Indeed, although the semi-holiday of Rosh Chodesh is celebrated by both men and women, there's a special feminine connection to the day. This expresses itself in the fact that women abstain from certain forms of work on this day—for the details, see How does a Jewish woman celebrate Rosh Chodesh?
The special connection between women and Rosh Chodesh harks way back to the episode of the Golden Calf, when the women declined to participate in the "fundraising" effort and refused to surrender their jewelry for use in making the idol. As a reward, they were given Rosh Chodesh as a day which they observe more than the men (Tur, Orach Chaim 417).
The Rebbe elaborates on this a bit, and explains that the women's non-participation stemmed from their greater faith. Though they had just spent more than two centuries in idolatry-steeped Egypt, a fact that explains why the men caved so quickly at the hint of trouble, the women's faith remained unshakable, and they considered the idea of making an idol totally unthinkable.
The Rebbe continues to explain that all of Judaism is based on this strong faith, and though faith at times can become "fuzzy," it is the women who, in every situation, remain steadfast in this faith and pass it on to their children—the future generations (see Likutei Sichot vol. 8 pg. 315ff).

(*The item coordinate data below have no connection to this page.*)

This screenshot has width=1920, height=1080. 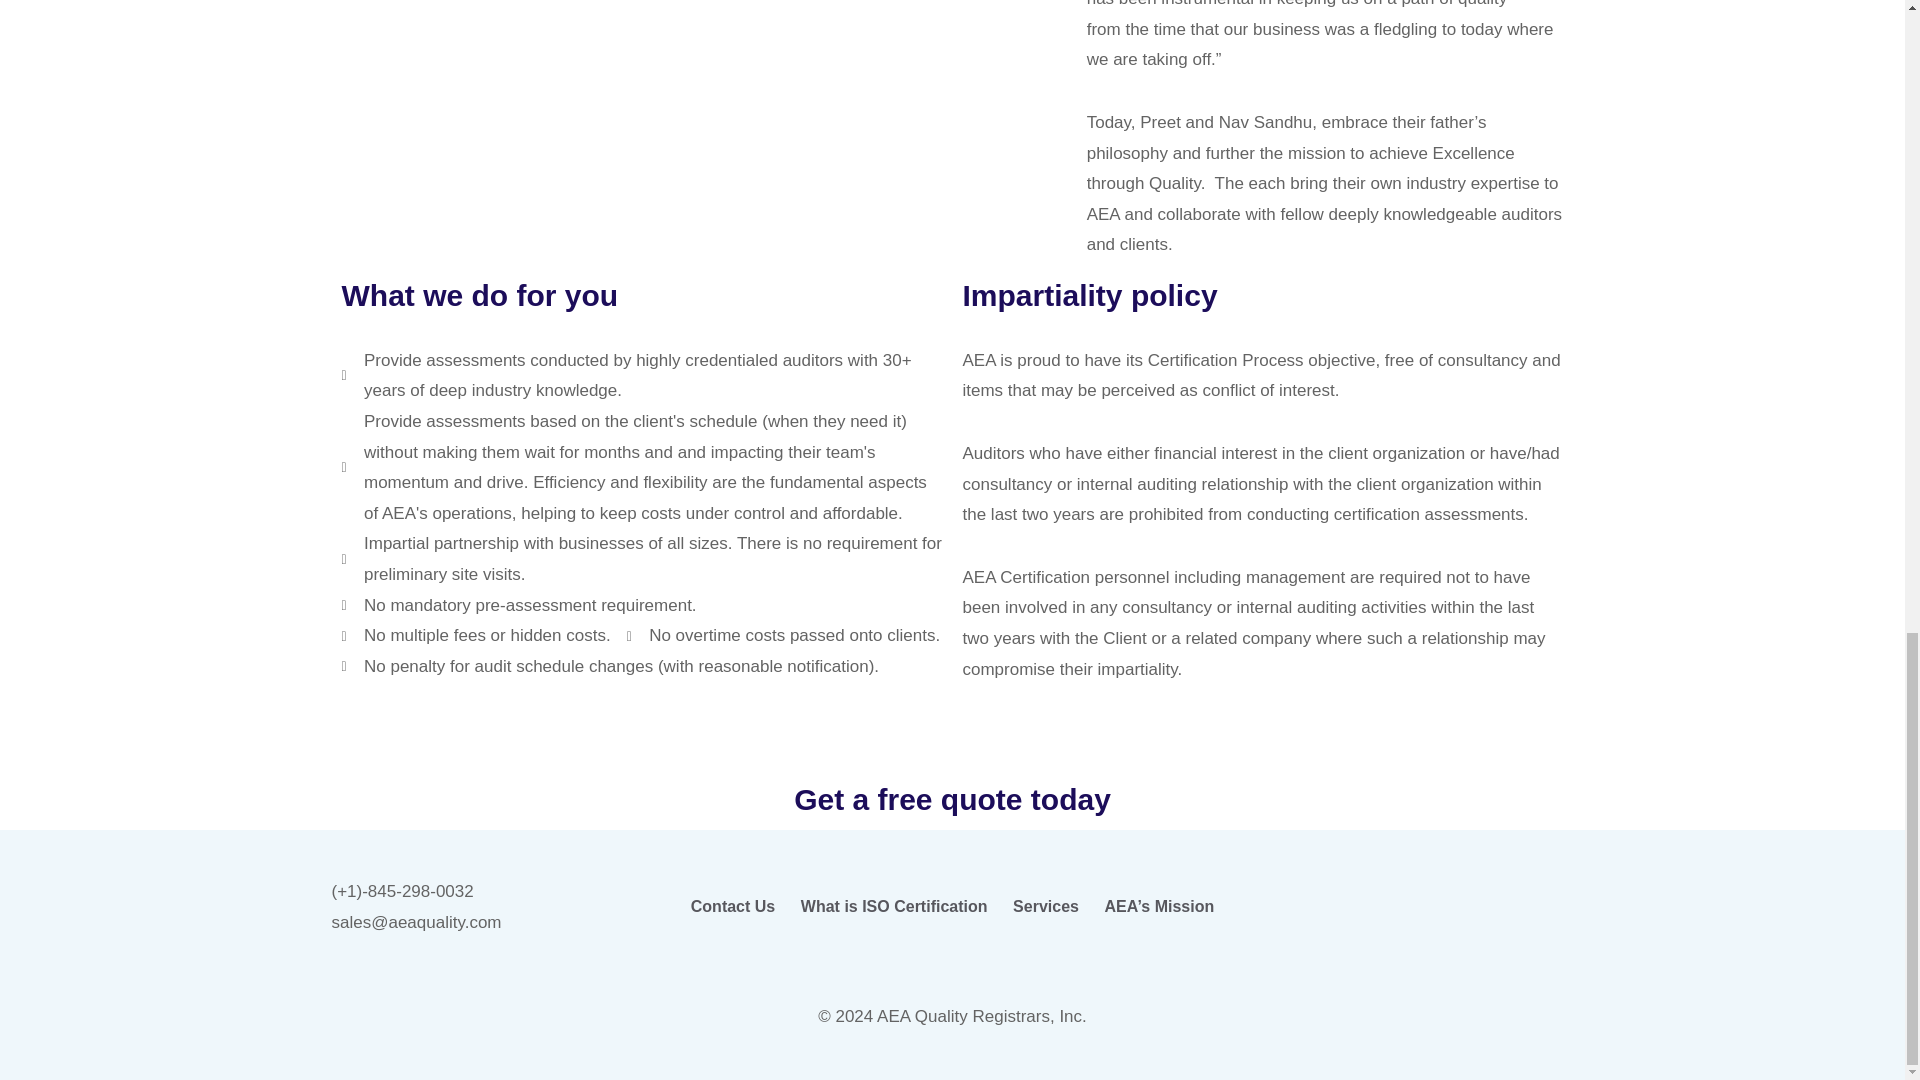 I want to click on What is ISO Certification, so click(x=894, y=907).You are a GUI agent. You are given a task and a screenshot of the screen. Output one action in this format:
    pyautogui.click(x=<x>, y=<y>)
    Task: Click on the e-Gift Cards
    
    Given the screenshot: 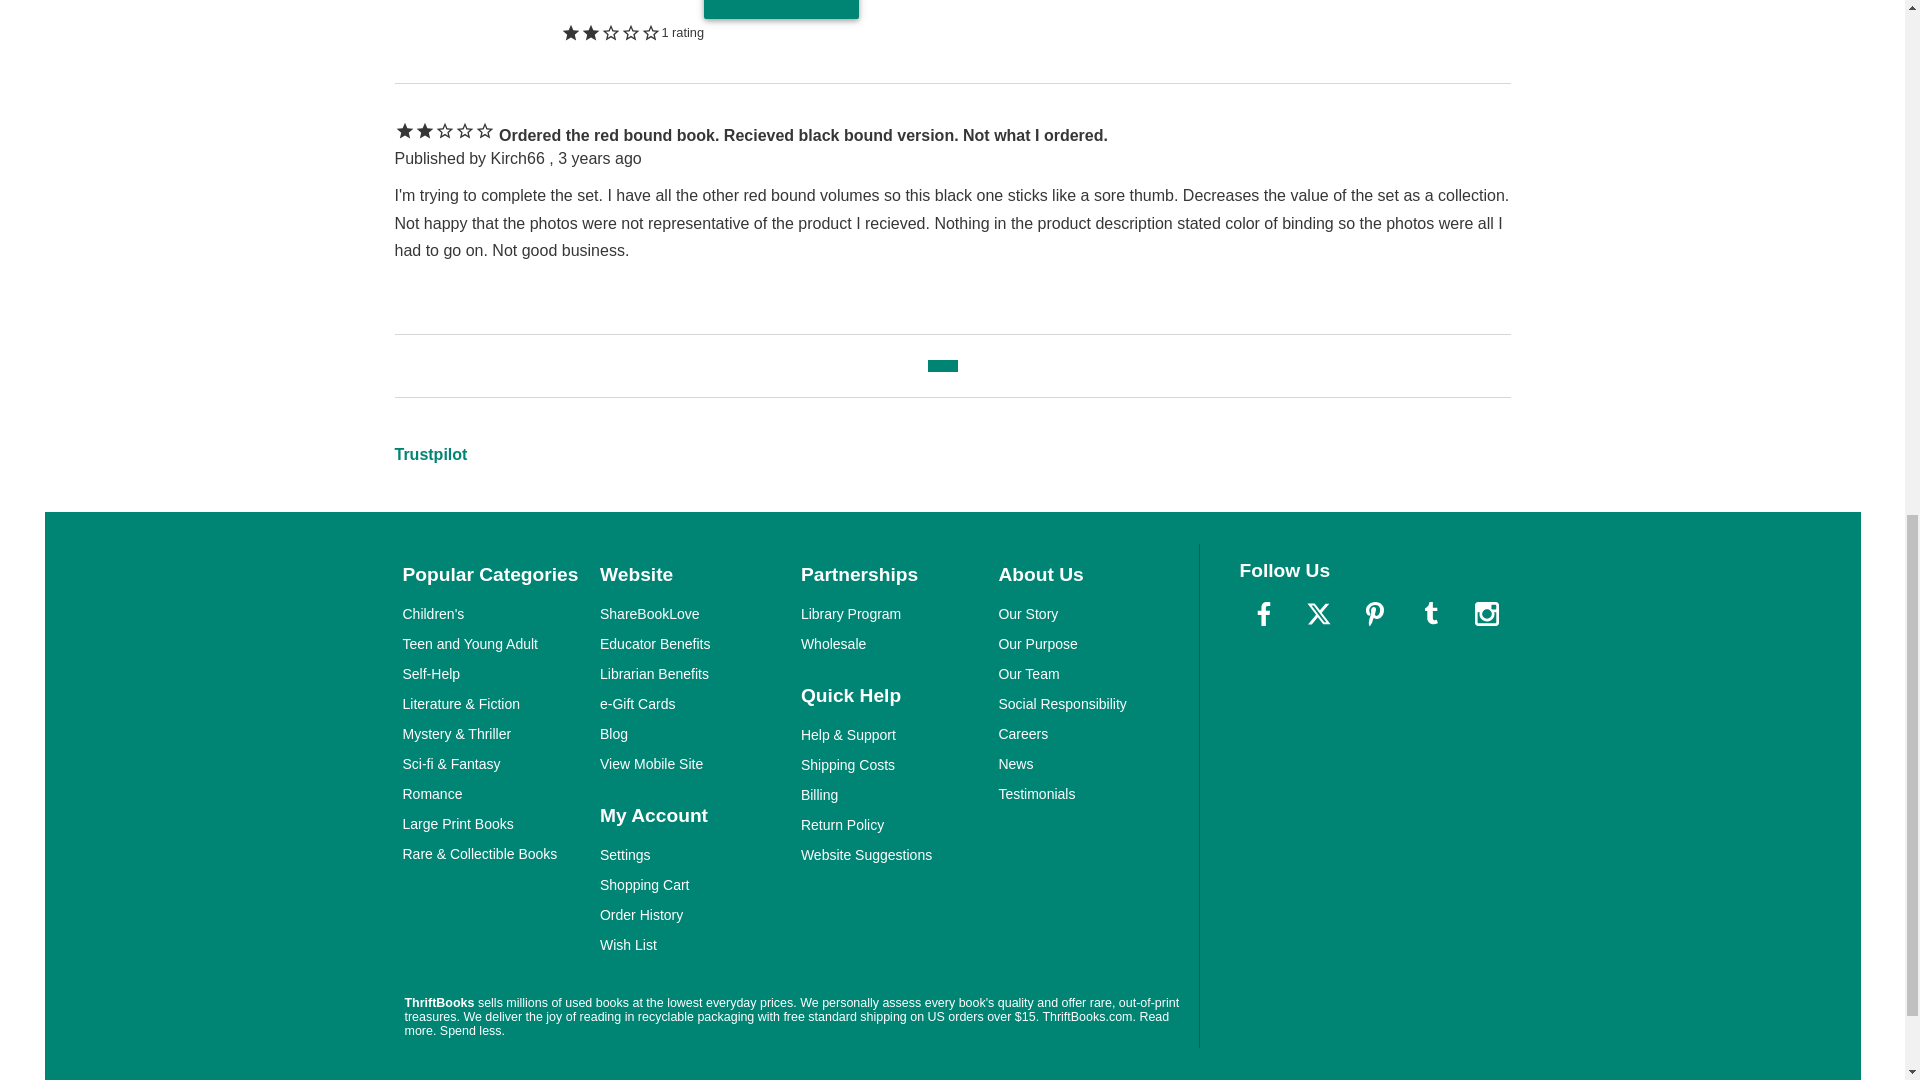 What is the action you would take?
    pyautogui.click(x=637, y=703)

Perhaps this explains the special connection to Rosh Chodesh. Rosh Chodesh celebrates the monthly renewal of the moon, after it wanes to the point of disappearance. Thus Rosh Chodesh celebrates the concept of perpetuity—notwithstanding life's peaks and plunges. And it is the woman who – through her steadfast faith – ensures our nation's survival; it is she who ensures that no matter how much we wane, we will always be renewed.